THE STONE TAPES     THE OWL AND THE DRUID STONE


This (frankly) eerie track can be found on what amounts to a hauntological concept album called AVEBURY, the debut release from The Stone Tapes - Kat Beem (a classically trained pianist, poet and actress) and M. Peach (soundologist, musician and photographer). The concept of the album is pretty much based on that great hauntological touchstone, The Stone Tape, Nigel Kneale’s terrifying TV play after which the group take their name. Broadcast on BBC Two as a Christmas ghost story in 1972 the story explores the theory that the impressions of emotional or traumatic events can be recorded into rock and replayed under certain conditions. Told from the point of view of its producers, AVEBURY unfurls from a chance encounter with an elderly neighbour, one George Albert Wilberforce, who gifted them a box of tapes. Wilberforce “had been a researcher of sound phenomena, and the tapes held recordings that he’d made during the course of his travels” and it transpires that the tapes were made by recording stone using special modified equipment. The sounds he captured are claimed to represent “the vestiges of time itself, or are proof of ghosts”. The album combines these eerie sounds with a gripping drama made up of telephone conversations between Kat from the band and the Vicar of Avebury and the vicar’s wife in which their reminiscences of George Wilberforce and the events that ensue become increasingly creepy. It’s a remarkable piece of work - a collage of storytelling and electronics that actually feels like a sound recording of a lost BBC ghost story. The Owl And The Druid chatters synthetically into life with multiple layers of incantations and muttered chants, a solitary processional drumbeat sounding behind the crescendo of deranged voices and echoed howls. This is either musick to play in the dark because of its disquieting power or to always listen to with the lights on, depending on your dispensation and nerve. The album was originally given a limited release on cassette loaded with high-quality music-grade ferric tape in 2016. Since then it has been made available on CD and you can also download it here. Thoroughly recommended.

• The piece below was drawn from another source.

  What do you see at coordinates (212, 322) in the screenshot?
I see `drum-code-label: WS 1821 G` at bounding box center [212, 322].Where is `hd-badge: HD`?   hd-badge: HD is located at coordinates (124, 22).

ANNELIES MONSERÉ     TRACES


For her third album, DEBRIS, released in 2016, Belgian composer Annelies Monseré has produced a piece of work seeped in ethereal vocals combined with doom and drone-infused ambient folk textures that illuminate the subtle beauty that exists in the darkness. Think Nico with a glockenspiel and you won’t go far wrong.

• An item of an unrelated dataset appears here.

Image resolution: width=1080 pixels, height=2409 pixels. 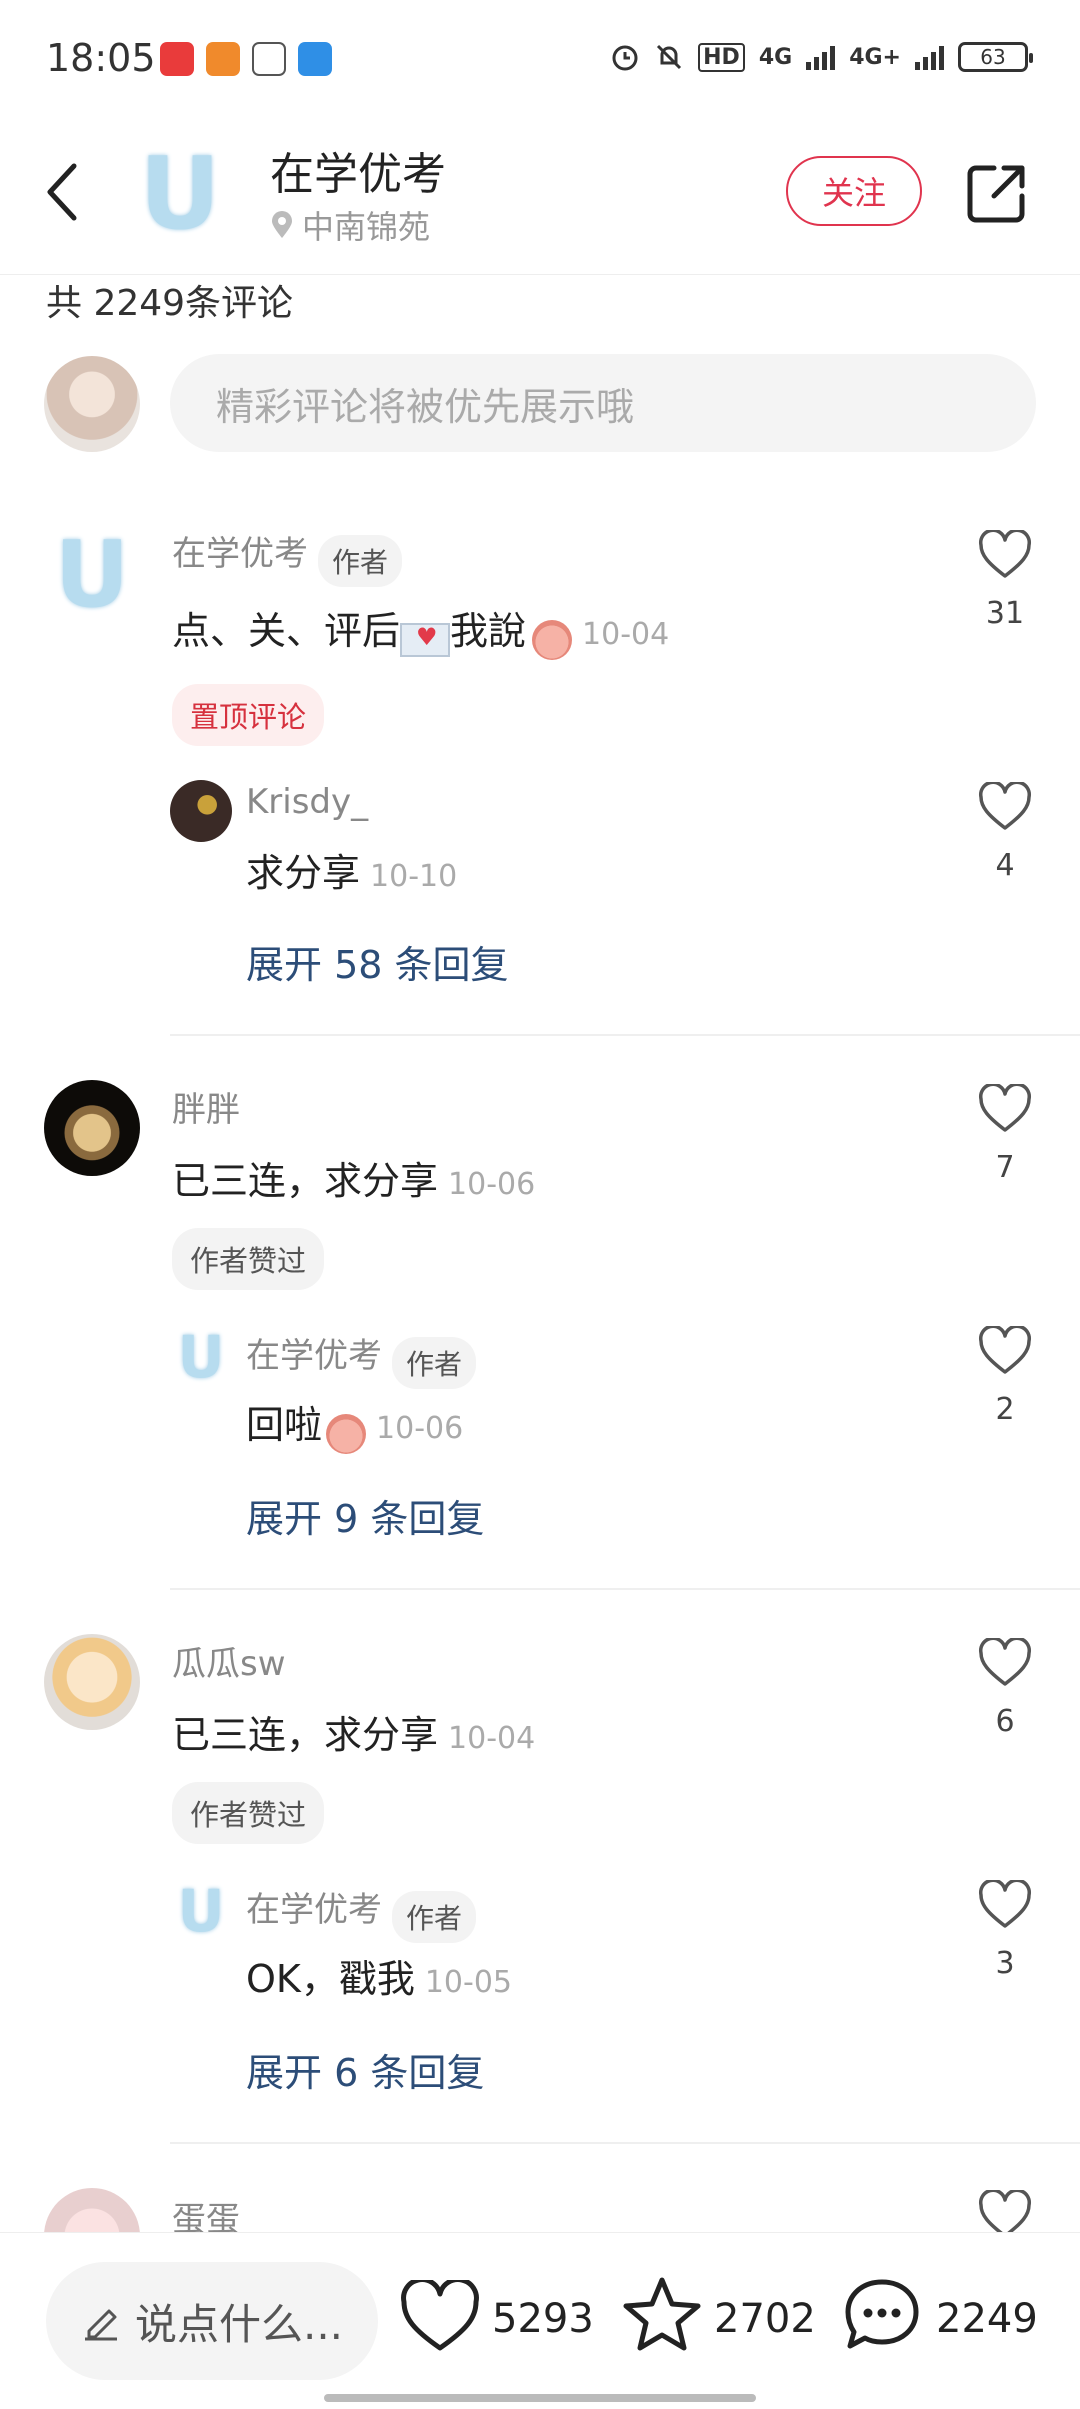 I want to click on mute-bell-icon, so click(x=670, y=57).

SCARY SOUND EFFECTS     JULIE’S NIGHTMARE


Pretty much does what it says on the label – I found this track on an album called SON OF SCARY SOUND EFFECTS, released in 1995. Don’t be put off by the cover (although there does seem to be some focus on pirates) – this is a fairly definitive set of spooky Halloween sounds for your enjoyment.

SONFEED     JESUS IS MY FRIEND



There’s naught more scary than a Christian in full swing, and this track has to be seen to be believed.